A human bottleneck occurred on the western Balkan route as Slovenia only allowed a limited number of refugees to cross into its territory. Thousands of refugees are stranded in heavy rain and cold weather with volunteers urgently calling for help from authorities
Thousands of beleaguered migrants, including many women and children, have spent a night in rain and cold in the Balkans as the countries quarrel over how to handle the large influx of people.
Many were stranded at Croatia's border with Slovenia after Croatia sent a train there despite Slovenia's refusal to take the people into the country. The train carrying about 1,800 people arrived in the early hours of yesterday. Hundreds of migrants were also left waiting in the mud on the border between Serbia and Croatia, after Croatian police put up gates to control their influx.
An AFP reporter described the scenes of chaos at the Berkasovo border between Serbia and Croatia, where people were sitting in the mud trying to light fires to stay warm while children walked around barefoot, lacking proper clothing for the torrential rain and cold temperatures. "This is over our capacity. We urgently need Serbian authorities to react. There is no one from the authorities here. We need police, army, some tents, food," said Jan Pinos, part of the coordinating team of Czech volunteers. He said there was "increasing tension" and a large number of pregnant women and children, including a baby that nearly died overnight in the chaos and crowds.
Croatian police ordered the migrants off the train, but Slovenian police were deployed to the border and put up iron barriers to prevent a mass entry. For hours, the migrants sought ways to sneak into Slovenia on foot while Croatian police on the other side prevented them from turning back.
Slovenian police said they would first register women and children from the train and let them into the country, while the rest remained stranded out in the open on a field amid driving rain.
The border incident has caused a diplomatic spat between Croatia and Slovenia, with Slovenia accusing Croatia of breaching an earlier agreement that only 2,500 people can be transported into the country each day. That figure appeared to have been reduced by the Slovenes to 1,500 a day because they said that's how many neighboring Austria allow across its border each day.

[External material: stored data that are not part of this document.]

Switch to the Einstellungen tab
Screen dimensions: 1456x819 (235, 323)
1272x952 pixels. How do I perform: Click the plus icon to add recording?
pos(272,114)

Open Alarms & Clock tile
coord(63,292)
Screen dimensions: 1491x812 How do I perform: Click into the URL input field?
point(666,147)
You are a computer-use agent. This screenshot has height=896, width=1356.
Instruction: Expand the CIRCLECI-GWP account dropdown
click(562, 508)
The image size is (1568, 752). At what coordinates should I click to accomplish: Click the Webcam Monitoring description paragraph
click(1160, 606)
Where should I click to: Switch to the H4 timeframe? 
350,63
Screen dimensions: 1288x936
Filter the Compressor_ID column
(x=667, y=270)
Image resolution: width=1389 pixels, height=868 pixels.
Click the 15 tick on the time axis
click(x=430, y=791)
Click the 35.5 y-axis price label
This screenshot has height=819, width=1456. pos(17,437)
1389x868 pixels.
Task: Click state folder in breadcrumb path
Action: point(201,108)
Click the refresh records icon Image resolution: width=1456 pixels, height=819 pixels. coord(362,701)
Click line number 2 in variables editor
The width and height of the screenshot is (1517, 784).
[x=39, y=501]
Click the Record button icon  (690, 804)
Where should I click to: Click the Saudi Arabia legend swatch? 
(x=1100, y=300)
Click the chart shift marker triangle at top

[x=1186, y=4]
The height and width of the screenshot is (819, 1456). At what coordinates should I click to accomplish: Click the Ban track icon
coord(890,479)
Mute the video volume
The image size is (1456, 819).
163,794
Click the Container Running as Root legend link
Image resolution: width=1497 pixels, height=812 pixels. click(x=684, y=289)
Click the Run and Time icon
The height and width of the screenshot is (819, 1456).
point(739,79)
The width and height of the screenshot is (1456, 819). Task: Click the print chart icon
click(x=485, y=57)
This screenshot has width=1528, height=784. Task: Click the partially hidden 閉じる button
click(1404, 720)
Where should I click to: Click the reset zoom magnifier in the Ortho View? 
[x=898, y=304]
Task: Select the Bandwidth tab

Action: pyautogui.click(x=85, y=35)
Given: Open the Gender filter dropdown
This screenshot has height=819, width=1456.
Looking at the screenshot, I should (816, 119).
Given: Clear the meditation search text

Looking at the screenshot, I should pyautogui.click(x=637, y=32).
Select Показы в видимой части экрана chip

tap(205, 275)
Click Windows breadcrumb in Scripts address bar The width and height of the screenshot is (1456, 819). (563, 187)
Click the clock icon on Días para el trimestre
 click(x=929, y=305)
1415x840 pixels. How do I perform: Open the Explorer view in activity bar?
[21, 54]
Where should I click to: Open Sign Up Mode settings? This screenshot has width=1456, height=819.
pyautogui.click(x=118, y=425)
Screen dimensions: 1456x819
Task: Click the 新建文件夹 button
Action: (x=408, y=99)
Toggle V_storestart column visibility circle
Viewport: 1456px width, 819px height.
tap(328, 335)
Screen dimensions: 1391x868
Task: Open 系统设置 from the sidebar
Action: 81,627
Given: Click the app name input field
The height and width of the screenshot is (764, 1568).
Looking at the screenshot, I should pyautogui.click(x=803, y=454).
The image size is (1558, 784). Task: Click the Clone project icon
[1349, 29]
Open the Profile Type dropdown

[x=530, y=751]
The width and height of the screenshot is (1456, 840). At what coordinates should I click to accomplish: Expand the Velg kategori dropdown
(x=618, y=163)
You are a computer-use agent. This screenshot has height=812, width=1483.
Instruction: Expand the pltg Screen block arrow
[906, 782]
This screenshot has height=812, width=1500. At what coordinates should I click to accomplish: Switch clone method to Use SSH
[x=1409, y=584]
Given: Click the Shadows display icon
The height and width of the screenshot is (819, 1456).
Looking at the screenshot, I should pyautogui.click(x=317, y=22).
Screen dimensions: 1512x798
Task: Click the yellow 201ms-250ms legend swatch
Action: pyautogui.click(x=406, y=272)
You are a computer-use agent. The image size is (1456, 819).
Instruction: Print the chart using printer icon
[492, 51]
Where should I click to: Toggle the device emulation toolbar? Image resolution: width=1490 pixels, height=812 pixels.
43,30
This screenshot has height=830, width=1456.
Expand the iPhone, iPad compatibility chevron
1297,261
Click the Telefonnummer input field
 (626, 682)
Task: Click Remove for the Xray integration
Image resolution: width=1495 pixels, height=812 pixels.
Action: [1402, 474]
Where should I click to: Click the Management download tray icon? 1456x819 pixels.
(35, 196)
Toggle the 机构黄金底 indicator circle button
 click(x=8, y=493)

After Austria denied it is restricting the flow, Slovenia's interior minister said her country can handle up to 2,500 migrants a day and lashed out at Croatia for transporting more than the agreed figure to their border, saying it is "absolutely unacceptable." Vesna Gyorkos Znidar said that Croatia has started to send an "unlimited number of migrants ... which we can't accept." She said "the Croatian side is not responding" to the Slovenian demands to control the flow and is acting only as "a transporter" of migrants.
Tension was building among the thousands of people fleeing war and poverty in the Middle East, Africa and Asia, and seeking to head toward Western Europe. They have been stranded in the cold weather in the Balkans since Hungary closed its border with Croatia early Saturday and the flow of people was redirected to the much slower route through Slovenia.
Around 4,000 migrants were stranded yesterday in a camp near the Croatian border with Serbia waiting for trains and buses to take them west, closer to their goal of reaching wealthier EU countries such as Germany and Sweden. On the Croatia-Serbia border, some of the migrants, who were stranded there overnight after Croatian police block their movements, were seen handing over their children to Croatian police across metal barriers. Fed up by the blockade, the migrants were walking in groups, taking routes through orchards and corn fields away from a border passage that has served as a crossing point for weeks. Families with children, men and women were seen walking in mud and cold in search of new paths to cross over.
The reduced flow of the migrants on the so-called Balkan route could cause a large backlog of people in Croatia, Serbia and Macedonia. "We are in cold weather and the place is not good ... Our message for the governments is to take into consideration our suffering," said Farouk Al-Hatib from Syria as he waited to cross into Croatia from Serbia.
The turmoil in the Middle East, Africa and the five-year war in Syria have led many people to flee the conflict in an attempt to seek security and shelter in a more prosperous and peaceful country, such as in Europe. Compared to Syria's neighboring countries, the U.N. refugee agency encouraged European countries to do more to share the burden of the international community in the refugee crisis.